Realismo no es cinismo: es gobierno. Todo lo demás es retórica.
Para evitar esa vacuidad, es preciso asumir que quien más respaldo recibe, más responsabilidades debe asumir. De ahí que la política dominicana deba equilibrar sus alianzas geopolíticas en el Hemisferio americano y, en relación con Haití, exigir reciprocidades concretas y subordinar todo su apoyo a resultados verificables.

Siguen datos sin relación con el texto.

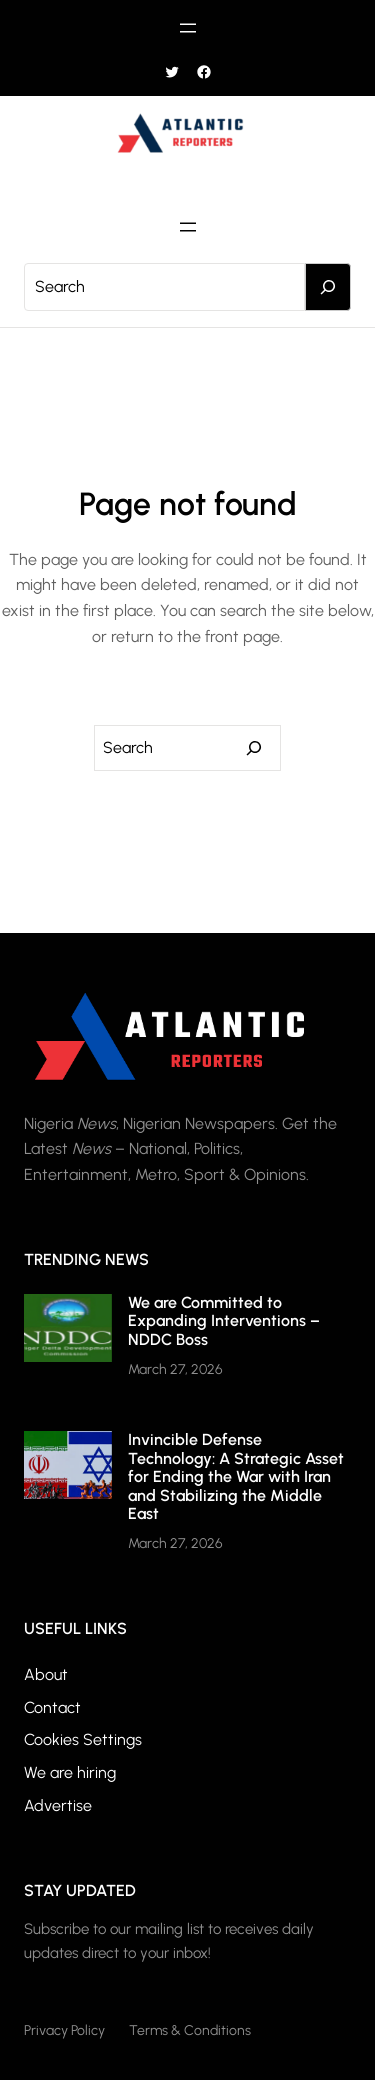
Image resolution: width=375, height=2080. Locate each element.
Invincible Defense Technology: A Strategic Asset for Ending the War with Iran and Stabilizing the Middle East (236, 1476)
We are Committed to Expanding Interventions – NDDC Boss (224, 1321)
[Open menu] (188, 28)
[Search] (328, 287)
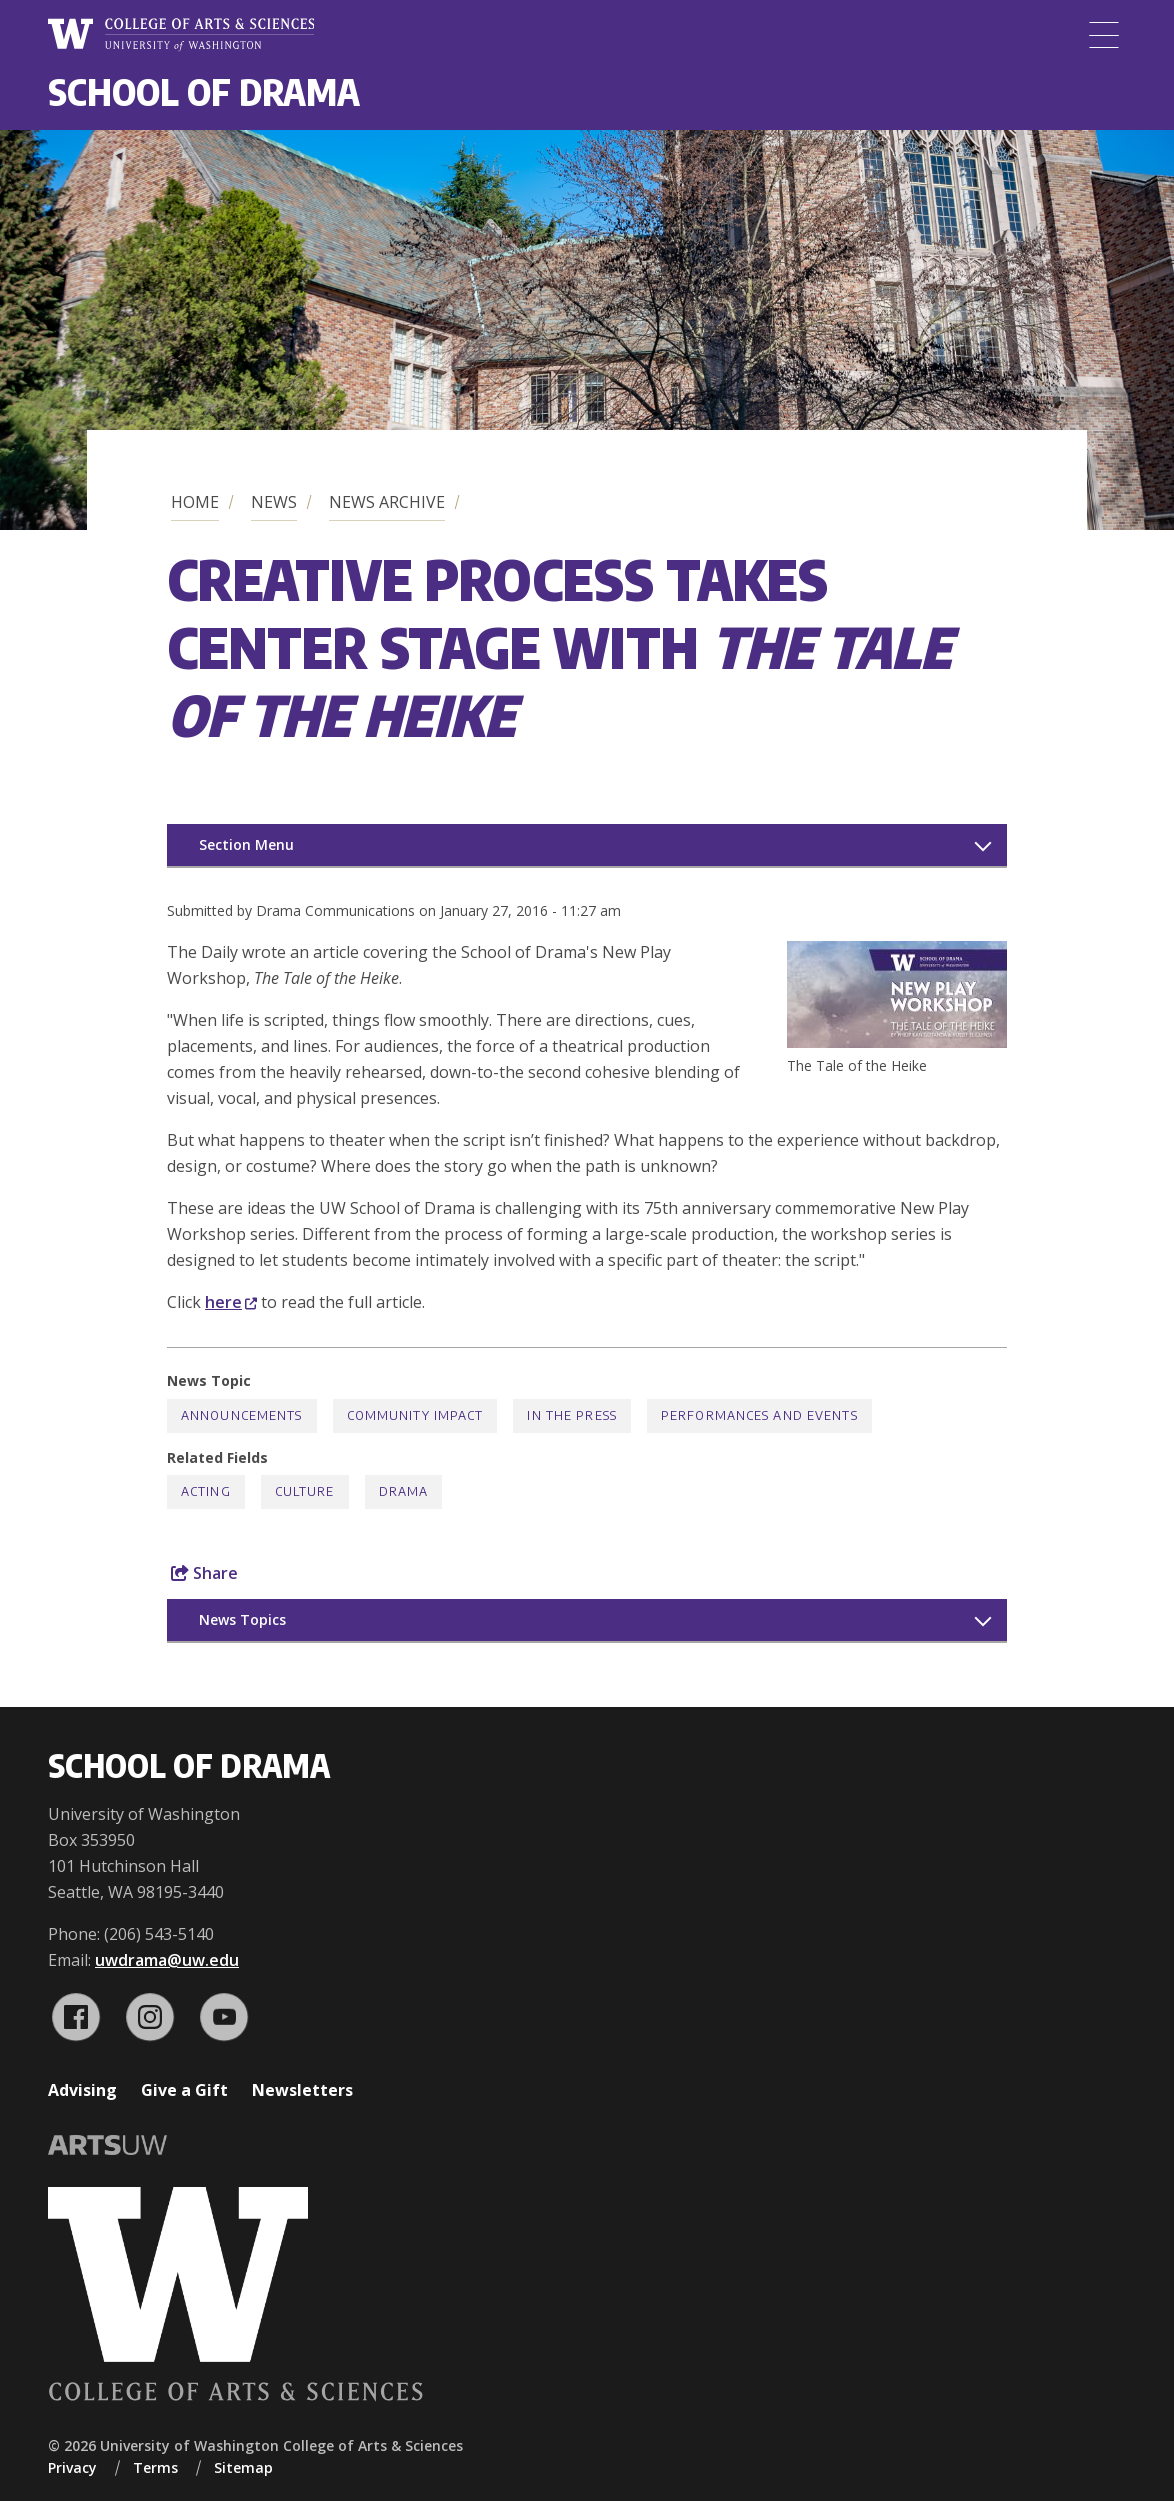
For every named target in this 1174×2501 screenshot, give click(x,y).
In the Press (571, 1415)
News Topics (242, 1619)
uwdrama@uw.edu (167, 1960)
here (231, 1302)
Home (195, 502)
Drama (404, 1491)
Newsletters (302, 2090)
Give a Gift (184, 2090)
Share (204, 1573)
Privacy (72, 2467)
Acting (206, 1491)
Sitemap (243, 2467)
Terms (155, 2467)
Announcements (242, 1415)
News (274, 502)
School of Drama (204, 91)
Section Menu (246, 844)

Haití —y su entorno inmediato— ya han pagado demasiado caro el desbarajuste prolongado. Persistir en la división, indiferencia e indefinición no es neutralidad: es complicidad pasiva.
La anarquía nunca es fértil. Siempre es mala hierba y peor porvenir: Haití no es Taiwán, ni Groenlandia; ignorarlo ha sido, hasta ahora, la forma más cara de equivocarse.